The results on benchmark reasoning tasks demonstrate the effectiveness of SCoRe in enhancing both direct and self-correction accuracies. The ablation studies further highlight the importance of various components of SCoRe in contributing to its success.

Why does SCoRe work? Why don't models learn self-correction at original training time?

SCoRe's success stems from addressing two key challenges that hinder self-correction in LLMs:

  1. Distribution shift: SCoRe uses on-policy RL to train on self-generated data, ensuring that the learned correction strategy aligns with the model's own distribution of initial responses. This contrasts with SFT approaches that suffer from distribution mismatch when trained on offline datasets.
  2. Learning the right strategy: SCoRe's two-stage training and reward shaping encourage the model to learn a generalizable self-correction strategy rather than simply optimizing for the best first-attempt response. This prevents the model from collapsing into a non-correcting mode of behavior.

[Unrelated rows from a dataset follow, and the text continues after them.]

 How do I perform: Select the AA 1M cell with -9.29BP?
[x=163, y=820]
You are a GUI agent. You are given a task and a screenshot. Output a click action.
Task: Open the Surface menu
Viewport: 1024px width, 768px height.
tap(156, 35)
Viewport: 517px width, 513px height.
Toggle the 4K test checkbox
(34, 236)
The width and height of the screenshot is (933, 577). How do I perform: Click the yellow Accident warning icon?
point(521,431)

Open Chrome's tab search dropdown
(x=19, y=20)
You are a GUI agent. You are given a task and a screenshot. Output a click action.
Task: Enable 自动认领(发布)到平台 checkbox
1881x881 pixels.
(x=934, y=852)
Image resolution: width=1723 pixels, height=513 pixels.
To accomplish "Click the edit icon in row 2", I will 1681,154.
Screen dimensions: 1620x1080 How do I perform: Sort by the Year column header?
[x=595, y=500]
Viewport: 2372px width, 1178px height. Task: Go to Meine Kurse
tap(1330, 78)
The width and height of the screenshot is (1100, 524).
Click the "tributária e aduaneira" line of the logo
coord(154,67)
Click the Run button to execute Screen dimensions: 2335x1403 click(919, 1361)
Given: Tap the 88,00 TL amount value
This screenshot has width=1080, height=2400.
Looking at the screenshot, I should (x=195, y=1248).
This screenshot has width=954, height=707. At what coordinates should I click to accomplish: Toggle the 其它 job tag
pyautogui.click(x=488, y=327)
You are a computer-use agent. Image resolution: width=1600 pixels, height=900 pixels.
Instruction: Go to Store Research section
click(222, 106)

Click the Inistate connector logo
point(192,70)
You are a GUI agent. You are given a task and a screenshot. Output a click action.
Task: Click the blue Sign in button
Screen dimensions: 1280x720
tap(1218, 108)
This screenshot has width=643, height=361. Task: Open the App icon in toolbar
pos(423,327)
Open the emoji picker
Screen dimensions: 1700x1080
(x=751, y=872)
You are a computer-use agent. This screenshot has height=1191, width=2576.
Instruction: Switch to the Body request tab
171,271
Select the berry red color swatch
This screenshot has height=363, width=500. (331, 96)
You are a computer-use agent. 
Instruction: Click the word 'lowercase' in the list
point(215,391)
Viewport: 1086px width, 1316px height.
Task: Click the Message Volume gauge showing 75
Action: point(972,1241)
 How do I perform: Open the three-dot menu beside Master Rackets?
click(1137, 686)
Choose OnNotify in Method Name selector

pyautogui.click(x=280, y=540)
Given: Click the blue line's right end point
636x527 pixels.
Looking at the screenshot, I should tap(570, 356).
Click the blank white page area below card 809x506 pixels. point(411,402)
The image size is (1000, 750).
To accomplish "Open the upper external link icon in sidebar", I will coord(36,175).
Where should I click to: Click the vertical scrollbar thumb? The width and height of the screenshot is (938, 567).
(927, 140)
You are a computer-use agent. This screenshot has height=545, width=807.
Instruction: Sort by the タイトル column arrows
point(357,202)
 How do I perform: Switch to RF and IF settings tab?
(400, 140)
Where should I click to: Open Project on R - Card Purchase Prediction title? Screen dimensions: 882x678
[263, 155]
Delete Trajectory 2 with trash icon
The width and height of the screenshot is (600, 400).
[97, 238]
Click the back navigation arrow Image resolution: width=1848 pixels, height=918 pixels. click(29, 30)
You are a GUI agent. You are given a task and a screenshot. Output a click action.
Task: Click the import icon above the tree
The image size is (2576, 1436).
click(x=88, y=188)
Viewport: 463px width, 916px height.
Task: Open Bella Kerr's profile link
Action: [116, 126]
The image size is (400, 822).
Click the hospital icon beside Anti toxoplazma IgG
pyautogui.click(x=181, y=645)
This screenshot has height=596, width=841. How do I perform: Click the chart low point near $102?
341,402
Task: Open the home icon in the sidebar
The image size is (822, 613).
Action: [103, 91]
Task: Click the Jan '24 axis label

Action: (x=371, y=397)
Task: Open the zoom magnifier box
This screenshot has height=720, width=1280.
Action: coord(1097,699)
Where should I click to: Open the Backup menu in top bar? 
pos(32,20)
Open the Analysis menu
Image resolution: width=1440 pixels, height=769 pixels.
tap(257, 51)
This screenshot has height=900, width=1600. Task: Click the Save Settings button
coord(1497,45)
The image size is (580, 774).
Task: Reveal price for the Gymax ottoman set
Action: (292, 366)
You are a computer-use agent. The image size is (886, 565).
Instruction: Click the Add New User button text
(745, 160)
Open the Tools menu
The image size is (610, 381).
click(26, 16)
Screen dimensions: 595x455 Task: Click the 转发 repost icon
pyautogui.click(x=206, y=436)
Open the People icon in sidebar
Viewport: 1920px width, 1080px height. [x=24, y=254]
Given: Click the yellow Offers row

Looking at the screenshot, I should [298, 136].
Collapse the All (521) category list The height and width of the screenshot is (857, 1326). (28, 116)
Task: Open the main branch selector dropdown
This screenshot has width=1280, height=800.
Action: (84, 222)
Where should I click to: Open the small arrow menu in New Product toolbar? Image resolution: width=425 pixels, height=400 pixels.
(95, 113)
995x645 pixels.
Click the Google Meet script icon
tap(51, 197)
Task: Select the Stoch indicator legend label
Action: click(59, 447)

Models don't learn self-correction during original training because the training objectives typically focus on generating a single correct response for a given input. There's no explicit incentive for the model to identify and fix its mistakes. Additionally, the massive datasets used for training may not contain sufficient examples of error correction to enable the model to learn this behavior effectively.

SCoRe, by explicitly focusing on multi-turn self-correction and employing tailored training strategies, provides the necessary guidance for LLMs to develop this crucial capability.